WORK ITEM: Report back every line below that carries the word "first".

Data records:

□ □ □ □ □ □ □

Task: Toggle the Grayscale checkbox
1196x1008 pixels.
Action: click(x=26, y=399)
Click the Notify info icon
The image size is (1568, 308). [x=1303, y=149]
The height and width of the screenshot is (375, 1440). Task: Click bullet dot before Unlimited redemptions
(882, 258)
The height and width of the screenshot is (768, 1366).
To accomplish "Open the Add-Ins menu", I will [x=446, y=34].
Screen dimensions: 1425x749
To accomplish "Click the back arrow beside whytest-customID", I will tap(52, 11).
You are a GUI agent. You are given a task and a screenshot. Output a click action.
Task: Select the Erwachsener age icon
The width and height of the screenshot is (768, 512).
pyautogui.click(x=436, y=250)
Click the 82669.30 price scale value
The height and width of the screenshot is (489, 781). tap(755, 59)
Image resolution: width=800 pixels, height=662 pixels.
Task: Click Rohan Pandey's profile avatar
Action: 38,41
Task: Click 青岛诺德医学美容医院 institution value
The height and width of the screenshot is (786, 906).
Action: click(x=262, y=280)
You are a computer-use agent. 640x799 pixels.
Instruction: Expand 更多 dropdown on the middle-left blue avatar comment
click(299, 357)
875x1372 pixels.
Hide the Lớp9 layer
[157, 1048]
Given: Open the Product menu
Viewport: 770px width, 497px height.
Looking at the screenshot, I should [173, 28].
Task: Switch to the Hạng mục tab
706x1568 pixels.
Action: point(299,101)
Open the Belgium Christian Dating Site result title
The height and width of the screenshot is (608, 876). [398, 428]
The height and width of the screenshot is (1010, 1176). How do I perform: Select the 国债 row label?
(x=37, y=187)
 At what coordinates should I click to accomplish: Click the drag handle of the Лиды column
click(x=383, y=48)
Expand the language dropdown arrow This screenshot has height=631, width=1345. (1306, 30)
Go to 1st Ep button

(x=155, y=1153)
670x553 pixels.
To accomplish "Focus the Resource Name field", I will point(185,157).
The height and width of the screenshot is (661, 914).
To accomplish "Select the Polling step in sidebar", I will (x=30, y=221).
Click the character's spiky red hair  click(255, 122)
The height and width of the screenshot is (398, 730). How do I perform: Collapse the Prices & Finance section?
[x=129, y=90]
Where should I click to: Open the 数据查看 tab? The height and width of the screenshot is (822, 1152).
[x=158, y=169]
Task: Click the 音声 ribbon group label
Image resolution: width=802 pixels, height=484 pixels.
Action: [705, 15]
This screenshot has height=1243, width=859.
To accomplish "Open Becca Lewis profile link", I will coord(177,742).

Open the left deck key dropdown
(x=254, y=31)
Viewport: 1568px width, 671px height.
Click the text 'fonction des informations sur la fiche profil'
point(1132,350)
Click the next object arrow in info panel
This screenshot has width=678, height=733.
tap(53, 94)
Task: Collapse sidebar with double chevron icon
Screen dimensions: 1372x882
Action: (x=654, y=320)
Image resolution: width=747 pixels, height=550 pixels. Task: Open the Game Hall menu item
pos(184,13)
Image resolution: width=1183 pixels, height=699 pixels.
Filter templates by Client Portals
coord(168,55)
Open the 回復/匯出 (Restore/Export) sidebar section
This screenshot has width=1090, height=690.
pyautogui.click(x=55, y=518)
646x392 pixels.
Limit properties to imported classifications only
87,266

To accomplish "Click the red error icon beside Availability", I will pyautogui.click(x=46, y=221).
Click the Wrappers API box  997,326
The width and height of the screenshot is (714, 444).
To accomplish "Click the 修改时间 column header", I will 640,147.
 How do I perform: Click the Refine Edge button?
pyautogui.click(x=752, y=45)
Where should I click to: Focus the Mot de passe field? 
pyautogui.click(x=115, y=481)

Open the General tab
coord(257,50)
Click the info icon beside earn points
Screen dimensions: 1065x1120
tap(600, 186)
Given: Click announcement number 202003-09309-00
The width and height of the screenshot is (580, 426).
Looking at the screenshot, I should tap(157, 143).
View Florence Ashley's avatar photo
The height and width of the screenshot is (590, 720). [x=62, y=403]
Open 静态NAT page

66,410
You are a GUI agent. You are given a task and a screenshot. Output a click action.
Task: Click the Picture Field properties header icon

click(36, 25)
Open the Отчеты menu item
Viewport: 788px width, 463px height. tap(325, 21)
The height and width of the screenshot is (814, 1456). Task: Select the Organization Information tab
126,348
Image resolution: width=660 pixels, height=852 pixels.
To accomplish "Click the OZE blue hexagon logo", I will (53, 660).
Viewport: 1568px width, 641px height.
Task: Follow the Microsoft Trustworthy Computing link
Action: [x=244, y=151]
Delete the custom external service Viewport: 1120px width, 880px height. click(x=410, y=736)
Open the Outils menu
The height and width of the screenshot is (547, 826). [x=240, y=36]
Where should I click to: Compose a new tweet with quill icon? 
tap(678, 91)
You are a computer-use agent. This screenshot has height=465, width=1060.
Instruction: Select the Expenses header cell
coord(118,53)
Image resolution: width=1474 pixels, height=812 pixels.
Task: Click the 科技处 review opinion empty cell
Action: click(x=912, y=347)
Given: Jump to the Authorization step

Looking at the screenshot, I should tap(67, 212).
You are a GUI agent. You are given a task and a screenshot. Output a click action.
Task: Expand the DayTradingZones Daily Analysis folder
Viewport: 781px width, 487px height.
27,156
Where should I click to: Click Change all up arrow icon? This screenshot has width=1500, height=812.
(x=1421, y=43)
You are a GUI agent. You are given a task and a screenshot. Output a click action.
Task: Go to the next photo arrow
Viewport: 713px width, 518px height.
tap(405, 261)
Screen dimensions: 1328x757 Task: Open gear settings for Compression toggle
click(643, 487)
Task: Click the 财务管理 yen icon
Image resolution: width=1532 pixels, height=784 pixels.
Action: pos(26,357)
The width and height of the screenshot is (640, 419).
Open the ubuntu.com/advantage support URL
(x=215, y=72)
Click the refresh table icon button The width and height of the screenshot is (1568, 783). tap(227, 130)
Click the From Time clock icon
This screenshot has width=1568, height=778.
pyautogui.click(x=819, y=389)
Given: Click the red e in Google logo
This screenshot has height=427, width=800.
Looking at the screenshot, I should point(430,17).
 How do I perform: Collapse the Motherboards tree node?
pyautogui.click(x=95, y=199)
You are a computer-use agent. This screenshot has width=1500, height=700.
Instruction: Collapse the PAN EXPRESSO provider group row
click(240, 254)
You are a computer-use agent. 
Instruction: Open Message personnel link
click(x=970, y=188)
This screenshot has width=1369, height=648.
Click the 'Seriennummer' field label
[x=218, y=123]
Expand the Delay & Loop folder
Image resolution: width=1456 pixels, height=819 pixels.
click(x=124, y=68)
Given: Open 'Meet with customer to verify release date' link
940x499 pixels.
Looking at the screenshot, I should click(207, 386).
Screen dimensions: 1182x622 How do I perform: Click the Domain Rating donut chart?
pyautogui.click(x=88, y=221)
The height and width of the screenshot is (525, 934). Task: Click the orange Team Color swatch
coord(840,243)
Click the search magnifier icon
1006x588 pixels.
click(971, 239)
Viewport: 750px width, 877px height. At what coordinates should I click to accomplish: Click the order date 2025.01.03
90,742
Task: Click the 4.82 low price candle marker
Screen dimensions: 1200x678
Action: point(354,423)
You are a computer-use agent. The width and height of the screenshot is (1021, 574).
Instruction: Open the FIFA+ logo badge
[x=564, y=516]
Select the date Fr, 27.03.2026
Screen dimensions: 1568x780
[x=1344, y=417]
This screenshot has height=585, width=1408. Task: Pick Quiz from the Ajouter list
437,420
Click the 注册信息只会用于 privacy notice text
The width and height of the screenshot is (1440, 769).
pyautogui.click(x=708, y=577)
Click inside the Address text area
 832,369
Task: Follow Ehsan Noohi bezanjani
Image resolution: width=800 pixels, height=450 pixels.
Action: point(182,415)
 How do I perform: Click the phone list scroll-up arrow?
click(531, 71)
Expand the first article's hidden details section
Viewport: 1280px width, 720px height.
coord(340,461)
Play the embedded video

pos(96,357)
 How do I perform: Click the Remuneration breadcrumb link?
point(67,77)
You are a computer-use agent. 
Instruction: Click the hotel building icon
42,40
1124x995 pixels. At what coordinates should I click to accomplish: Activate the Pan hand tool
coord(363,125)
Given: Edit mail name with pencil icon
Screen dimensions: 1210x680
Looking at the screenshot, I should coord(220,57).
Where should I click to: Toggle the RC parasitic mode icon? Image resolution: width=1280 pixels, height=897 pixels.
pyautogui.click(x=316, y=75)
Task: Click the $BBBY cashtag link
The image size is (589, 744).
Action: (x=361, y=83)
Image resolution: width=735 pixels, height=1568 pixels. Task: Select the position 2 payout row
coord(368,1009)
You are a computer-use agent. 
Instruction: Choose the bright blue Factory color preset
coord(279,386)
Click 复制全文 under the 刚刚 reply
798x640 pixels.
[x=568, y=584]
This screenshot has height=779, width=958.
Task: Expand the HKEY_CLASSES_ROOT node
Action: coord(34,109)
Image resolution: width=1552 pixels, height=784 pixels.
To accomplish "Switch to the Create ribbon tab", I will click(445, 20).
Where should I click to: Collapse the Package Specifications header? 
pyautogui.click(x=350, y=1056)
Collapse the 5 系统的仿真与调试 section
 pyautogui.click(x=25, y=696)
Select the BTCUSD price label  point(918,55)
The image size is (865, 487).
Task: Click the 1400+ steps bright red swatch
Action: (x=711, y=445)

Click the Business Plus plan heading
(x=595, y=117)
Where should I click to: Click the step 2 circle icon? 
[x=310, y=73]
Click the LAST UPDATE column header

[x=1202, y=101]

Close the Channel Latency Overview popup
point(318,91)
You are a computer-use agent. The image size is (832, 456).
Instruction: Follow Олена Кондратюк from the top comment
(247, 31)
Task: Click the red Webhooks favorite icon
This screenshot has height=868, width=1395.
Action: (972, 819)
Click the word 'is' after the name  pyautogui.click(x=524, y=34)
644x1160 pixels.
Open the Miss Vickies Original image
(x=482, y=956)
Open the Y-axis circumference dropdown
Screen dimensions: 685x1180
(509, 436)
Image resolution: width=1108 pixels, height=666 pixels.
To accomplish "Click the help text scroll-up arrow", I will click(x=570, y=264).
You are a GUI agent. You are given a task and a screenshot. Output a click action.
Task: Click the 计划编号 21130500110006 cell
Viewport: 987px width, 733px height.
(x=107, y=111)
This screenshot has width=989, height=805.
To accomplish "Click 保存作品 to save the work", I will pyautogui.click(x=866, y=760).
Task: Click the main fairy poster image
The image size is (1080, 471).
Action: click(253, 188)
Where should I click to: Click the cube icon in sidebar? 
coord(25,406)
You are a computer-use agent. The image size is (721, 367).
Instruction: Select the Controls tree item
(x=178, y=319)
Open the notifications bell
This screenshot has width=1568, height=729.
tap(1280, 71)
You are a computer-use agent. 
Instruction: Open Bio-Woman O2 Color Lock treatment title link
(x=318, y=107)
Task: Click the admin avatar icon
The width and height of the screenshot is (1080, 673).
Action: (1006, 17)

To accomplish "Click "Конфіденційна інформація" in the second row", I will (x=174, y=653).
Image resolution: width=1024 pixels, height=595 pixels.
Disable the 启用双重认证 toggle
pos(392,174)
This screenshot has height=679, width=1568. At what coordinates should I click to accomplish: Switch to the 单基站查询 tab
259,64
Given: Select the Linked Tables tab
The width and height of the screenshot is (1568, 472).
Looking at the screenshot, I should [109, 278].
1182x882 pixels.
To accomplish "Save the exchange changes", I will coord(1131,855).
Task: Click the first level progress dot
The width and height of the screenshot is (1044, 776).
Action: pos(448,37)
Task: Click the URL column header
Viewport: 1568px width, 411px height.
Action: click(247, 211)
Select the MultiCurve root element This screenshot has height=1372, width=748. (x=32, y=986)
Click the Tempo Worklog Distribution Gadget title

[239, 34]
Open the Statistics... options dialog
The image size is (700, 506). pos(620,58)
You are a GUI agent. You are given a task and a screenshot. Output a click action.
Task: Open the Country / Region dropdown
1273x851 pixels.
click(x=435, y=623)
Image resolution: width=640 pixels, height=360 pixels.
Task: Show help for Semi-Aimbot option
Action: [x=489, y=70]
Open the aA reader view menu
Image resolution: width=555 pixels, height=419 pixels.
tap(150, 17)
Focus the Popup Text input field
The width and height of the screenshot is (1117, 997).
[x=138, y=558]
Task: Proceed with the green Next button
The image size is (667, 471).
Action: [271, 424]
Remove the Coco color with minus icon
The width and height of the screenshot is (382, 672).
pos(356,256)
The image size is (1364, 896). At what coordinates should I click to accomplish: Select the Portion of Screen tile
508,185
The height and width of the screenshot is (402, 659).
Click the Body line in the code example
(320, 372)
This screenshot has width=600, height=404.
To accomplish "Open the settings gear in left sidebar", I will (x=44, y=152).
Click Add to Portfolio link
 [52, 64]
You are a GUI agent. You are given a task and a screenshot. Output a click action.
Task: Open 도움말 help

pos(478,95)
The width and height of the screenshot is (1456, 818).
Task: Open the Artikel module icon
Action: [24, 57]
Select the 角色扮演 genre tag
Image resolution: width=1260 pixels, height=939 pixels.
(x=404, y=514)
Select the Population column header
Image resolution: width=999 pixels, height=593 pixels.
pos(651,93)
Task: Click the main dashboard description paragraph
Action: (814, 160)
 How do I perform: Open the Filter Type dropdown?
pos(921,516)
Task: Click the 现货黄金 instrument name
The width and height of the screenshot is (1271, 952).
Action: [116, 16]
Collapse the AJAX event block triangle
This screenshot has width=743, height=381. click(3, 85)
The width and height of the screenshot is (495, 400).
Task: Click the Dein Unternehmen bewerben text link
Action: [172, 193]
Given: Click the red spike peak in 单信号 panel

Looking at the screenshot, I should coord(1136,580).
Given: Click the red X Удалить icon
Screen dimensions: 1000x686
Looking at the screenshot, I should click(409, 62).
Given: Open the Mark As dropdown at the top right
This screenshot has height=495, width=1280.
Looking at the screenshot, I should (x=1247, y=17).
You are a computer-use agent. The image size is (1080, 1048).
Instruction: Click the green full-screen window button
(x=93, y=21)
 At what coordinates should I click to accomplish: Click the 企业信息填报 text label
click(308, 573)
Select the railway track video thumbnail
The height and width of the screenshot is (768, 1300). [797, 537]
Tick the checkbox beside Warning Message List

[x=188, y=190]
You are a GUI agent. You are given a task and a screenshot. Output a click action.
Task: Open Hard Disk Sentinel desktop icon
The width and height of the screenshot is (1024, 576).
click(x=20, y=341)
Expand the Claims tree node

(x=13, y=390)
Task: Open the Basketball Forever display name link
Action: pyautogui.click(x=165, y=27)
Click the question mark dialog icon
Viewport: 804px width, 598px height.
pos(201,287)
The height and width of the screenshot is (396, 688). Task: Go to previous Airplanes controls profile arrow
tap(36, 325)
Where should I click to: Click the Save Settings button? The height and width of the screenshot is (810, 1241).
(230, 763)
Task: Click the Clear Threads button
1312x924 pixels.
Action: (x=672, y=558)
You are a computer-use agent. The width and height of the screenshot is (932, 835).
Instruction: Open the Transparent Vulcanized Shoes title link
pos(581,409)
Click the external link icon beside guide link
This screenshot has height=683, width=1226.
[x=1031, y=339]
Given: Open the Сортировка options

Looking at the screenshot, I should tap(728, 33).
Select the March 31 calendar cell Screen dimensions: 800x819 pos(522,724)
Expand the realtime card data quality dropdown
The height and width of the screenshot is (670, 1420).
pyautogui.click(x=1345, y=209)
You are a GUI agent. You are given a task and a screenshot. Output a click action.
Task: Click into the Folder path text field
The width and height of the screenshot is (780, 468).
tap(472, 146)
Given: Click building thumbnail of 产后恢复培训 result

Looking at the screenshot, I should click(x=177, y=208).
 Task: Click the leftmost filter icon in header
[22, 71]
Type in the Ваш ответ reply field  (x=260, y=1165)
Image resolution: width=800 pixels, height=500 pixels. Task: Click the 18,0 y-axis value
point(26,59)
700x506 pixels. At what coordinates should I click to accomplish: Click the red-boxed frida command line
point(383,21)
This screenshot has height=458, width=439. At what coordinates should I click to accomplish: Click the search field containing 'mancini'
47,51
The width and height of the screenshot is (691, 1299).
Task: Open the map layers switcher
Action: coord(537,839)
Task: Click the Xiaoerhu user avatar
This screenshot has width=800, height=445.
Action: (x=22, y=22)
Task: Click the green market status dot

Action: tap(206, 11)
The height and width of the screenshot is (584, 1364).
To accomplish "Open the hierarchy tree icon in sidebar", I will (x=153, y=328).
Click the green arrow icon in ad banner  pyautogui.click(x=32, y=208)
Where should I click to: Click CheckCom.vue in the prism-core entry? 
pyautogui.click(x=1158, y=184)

□ □ □ □ □ □ □

EXPECTED ANSWER:
Expand the first article's hidden details section
Task: Click the first level progress dot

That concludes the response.